5. Convolutional 1D Network Classification¶
A 1D Convolutional Neural Network (CNN) is a type of neural network architecture specifically designed to process one-dimensional sequential data, such as time series or text data. It extends the traditional CNN concept, commonly used for image recognition, to handle sequential data.
The key component of a 1D CNN is the 1D convolutional layer. In this layer, filters/kernels slide along the input data in one dimension, extracting local patterns or features. The filters capture local dependencies between neighboring elements, such as adjacent time steps or words in a sentence.
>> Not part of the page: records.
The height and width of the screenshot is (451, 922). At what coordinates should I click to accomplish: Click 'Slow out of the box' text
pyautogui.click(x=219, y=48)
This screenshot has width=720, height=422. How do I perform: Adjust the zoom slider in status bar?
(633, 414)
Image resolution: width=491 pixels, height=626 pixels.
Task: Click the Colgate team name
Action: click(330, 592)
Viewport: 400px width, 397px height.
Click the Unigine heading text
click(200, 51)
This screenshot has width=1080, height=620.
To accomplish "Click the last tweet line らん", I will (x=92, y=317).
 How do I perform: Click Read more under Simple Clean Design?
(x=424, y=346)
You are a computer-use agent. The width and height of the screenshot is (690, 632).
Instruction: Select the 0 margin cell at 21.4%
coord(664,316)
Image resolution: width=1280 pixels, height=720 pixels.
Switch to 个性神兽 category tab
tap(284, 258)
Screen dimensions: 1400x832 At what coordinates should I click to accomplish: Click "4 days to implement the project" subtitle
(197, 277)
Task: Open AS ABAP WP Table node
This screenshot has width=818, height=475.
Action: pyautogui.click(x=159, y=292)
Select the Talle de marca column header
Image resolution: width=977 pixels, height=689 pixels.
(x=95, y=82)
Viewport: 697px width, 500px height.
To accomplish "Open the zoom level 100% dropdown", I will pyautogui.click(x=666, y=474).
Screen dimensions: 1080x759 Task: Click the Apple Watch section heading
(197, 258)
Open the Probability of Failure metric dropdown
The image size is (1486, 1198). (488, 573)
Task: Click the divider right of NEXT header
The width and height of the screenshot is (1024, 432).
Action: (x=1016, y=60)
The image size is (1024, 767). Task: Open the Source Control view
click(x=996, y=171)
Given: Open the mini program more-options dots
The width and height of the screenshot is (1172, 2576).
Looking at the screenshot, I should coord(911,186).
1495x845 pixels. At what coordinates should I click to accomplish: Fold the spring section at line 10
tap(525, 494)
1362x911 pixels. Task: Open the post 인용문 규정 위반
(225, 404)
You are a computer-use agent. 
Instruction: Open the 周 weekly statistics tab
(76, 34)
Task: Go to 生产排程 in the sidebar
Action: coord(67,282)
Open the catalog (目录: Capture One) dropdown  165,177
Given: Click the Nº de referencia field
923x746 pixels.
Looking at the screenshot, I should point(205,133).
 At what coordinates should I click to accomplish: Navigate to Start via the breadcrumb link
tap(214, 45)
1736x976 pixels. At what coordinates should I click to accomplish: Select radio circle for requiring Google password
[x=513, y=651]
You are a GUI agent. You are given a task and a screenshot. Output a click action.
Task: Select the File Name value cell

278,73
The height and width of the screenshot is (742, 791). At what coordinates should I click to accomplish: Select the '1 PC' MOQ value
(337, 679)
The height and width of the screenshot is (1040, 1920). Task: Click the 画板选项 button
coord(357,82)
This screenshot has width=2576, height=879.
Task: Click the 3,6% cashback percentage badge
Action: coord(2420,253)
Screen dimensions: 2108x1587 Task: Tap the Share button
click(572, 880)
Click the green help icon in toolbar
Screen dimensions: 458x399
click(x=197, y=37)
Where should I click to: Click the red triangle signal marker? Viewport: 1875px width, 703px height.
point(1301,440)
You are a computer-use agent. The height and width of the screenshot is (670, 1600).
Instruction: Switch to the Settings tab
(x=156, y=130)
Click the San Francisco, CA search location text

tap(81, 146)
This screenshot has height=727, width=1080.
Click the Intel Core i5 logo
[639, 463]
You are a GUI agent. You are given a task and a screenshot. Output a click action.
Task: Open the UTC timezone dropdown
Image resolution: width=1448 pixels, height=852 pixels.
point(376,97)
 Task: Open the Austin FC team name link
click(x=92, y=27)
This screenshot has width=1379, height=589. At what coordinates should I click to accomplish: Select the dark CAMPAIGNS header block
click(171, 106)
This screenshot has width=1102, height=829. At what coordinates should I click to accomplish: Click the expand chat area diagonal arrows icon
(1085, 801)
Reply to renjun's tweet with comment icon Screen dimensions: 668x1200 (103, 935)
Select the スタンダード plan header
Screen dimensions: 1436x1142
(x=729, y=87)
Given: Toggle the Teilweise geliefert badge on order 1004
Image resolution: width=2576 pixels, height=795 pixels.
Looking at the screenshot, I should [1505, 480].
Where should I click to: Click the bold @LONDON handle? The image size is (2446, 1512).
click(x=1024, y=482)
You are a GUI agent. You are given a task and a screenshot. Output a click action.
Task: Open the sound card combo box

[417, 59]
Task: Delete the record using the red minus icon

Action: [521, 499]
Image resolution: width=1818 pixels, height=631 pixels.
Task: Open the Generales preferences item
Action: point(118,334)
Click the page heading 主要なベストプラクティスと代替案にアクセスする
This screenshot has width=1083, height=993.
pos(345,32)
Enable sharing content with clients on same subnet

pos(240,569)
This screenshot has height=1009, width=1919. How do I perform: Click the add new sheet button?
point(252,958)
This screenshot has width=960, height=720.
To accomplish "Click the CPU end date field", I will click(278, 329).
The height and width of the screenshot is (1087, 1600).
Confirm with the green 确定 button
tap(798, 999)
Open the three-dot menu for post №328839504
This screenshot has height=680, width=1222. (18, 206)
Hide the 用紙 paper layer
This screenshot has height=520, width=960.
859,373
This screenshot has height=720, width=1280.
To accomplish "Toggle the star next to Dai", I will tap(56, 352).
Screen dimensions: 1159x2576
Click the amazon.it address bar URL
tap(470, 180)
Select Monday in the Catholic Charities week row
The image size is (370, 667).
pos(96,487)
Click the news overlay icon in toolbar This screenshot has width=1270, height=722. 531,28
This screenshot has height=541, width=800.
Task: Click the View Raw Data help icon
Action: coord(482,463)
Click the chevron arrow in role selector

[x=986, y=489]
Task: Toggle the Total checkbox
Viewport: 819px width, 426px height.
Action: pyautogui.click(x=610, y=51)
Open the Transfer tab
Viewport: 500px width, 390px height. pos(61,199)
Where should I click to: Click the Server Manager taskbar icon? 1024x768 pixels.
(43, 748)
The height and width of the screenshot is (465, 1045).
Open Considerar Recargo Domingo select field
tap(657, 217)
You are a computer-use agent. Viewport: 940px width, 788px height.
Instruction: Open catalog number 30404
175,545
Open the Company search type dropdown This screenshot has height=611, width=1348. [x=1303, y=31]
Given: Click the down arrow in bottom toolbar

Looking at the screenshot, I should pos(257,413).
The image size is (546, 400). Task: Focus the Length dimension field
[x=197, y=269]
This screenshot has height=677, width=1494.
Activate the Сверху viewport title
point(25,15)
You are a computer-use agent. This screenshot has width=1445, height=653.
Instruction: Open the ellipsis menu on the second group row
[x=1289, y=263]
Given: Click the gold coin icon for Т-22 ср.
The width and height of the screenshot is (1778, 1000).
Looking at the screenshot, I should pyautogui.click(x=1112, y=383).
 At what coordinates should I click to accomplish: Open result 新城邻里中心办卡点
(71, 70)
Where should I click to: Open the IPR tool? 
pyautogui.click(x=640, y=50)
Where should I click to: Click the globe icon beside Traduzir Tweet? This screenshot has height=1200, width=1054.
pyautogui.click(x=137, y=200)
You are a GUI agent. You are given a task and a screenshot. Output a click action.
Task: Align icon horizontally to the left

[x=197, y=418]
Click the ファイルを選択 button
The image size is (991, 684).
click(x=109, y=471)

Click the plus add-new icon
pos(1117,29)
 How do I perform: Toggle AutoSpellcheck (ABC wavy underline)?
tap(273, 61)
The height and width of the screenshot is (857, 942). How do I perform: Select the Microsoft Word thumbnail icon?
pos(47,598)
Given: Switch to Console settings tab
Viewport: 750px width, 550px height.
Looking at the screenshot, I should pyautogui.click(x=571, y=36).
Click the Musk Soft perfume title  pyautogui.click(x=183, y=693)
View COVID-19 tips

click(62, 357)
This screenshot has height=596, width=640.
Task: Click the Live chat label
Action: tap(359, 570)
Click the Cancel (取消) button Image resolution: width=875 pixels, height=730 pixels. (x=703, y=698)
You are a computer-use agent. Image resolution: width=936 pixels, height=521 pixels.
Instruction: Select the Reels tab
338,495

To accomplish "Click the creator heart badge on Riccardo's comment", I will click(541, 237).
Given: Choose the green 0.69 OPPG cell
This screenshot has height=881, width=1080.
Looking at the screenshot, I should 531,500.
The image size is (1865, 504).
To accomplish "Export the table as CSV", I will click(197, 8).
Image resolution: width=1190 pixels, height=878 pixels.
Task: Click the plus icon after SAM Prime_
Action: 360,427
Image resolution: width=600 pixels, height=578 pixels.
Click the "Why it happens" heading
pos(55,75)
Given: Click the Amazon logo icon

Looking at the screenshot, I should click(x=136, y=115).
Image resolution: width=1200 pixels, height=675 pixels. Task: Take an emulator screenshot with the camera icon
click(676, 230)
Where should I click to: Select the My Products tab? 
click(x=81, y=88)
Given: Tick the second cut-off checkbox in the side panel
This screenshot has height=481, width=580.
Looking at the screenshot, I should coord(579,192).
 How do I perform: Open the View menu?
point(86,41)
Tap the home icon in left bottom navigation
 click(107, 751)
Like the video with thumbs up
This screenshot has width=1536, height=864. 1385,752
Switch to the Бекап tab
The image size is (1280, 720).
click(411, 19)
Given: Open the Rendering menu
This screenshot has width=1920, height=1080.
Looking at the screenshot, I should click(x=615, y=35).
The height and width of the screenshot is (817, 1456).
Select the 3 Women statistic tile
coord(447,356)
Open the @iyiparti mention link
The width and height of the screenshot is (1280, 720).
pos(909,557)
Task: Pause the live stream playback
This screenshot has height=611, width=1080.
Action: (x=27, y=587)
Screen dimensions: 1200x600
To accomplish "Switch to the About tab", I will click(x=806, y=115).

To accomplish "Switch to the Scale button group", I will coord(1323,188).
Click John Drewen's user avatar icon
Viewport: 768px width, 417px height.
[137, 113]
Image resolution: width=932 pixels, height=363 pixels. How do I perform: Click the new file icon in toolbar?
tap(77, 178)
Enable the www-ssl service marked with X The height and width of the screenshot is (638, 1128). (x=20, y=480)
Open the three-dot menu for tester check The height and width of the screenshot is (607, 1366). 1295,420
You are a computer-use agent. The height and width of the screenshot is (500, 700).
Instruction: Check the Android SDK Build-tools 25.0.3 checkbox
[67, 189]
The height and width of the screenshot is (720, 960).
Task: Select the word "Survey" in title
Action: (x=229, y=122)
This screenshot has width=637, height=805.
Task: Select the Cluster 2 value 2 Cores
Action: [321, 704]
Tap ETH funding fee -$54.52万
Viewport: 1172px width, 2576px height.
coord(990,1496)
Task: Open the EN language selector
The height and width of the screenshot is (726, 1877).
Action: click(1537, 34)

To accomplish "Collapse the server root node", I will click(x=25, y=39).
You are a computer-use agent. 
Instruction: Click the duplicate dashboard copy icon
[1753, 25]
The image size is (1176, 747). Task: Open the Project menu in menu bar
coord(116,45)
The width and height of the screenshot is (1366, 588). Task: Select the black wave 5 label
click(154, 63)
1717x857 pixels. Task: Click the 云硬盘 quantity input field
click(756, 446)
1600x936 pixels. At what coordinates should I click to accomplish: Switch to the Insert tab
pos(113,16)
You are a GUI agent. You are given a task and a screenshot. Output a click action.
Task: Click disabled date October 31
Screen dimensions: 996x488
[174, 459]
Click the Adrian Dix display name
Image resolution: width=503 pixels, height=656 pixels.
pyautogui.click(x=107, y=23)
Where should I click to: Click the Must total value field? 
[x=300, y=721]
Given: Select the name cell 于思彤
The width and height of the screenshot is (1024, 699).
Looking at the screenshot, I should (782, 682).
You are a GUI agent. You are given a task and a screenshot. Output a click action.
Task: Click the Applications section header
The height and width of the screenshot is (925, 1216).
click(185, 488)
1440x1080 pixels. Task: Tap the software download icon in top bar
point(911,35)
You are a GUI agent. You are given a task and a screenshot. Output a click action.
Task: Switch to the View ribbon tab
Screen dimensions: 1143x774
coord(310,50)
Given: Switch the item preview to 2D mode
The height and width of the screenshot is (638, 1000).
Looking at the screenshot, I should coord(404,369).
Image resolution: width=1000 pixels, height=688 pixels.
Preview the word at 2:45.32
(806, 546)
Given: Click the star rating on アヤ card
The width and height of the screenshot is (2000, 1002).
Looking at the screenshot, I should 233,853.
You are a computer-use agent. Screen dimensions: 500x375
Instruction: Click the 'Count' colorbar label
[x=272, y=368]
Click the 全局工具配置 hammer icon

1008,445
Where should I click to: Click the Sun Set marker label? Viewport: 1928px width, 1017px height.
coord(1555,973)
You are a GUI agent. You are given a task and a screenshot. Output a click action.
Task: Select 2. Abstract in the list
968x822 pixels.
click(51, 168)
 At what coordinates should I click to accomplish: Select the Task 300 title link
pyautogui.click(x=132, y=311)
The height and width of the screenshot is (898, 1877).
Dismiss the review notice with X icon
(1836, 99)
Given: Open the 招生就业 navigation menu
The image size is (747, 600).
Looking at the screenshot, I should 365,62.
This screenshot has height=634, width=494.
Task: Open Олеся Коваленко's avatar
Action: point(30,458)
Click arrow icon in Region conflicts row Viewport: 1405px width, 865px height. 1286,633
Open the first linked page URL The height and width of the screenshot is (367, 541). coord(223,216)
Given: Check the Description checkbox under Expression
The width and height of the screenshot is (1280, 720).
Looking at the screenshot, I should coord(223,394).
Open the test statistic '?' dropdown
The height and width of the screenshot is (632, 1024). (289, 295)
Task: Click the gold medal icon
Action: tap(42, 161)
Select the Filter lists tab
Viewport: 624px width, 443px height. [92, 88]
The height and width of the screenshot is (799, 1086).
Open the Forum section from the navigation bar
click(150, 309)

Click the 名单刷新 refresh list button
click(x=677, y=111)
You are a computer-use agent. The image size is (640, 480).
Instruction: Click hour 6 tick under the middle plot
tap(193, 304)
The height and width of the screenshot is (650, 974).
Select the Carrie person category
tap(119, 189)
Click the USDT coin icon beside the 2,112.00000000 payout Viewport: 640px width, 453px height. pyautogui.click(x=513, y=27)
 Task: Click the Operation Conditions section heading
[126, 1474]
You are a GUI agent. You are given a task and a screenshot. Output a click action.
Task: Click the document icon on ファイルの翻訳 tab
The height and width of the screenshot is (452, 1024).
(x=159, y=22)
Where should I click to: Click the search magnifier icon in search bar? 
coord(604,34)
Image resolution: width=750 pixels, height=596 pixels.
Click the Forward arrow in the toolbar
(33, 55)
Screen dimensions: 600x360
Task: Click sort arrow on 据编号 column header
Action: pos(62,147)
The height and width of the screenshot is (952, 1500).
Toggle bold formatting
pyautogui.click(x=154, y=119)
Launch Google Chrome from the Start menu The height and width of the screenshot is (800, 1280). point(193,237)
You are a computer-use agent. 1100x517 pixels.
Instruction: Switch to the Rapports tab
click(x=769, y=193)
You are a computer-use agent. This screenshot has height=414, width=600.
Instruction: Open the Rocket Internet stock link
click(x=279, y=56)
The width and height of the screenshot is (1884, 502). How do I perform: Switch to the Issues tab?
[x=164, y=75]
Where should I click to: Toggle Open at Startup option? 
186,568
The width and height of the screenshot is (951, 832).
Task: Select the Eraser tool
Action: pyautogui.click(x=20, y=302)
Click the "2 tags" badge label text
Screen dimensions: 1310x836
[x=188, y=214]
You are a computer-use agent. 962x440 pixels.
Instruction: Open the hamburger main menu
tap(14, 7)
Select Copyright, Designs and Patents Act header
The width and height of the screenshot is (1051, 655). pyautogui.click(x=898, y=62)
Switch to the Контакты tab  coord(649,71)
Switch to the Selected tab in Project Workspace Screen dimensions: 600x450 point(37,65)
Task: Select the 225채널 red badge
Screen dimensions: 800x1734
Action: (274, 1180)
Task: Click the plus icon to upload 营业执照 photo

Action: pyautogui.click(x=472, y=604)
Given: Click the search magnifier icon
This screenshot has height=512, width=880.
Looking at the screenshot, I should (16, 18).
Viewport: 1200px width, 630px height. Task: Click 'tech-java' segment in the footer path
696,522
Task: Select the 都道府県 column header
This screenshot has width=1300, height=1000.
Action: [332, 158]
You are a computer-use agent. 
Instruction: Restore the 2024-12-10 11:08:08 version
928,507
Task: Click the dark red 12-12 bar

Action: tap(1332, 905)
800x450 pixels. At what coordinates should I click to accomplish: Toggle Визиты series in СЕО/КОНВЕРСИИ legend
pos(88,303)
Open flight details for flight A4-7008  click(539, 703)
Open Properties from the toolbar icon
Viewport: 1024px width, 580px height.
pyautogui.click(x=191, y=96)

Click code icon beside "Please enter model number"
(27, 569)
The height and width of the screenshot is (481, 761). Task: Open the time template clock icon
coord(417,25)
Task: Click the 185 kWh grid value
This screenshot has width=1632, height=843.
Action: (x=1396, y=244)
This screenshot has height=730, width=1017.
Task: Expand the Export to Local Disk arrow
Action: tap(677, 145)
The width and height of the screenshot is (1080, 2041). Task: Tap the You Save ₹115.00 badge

The convolution operation involves element-wise multiplication of the filter weights with the corresponding input values and summing them up, producing a feature map. This type of neural network has been covered in another ReCoDE project, so this notebook won't go too much into the detail of how CNNs work.
To learn more about Convolutional Neural Networks, refer to Emily Muller's Perceptions ReCoDE.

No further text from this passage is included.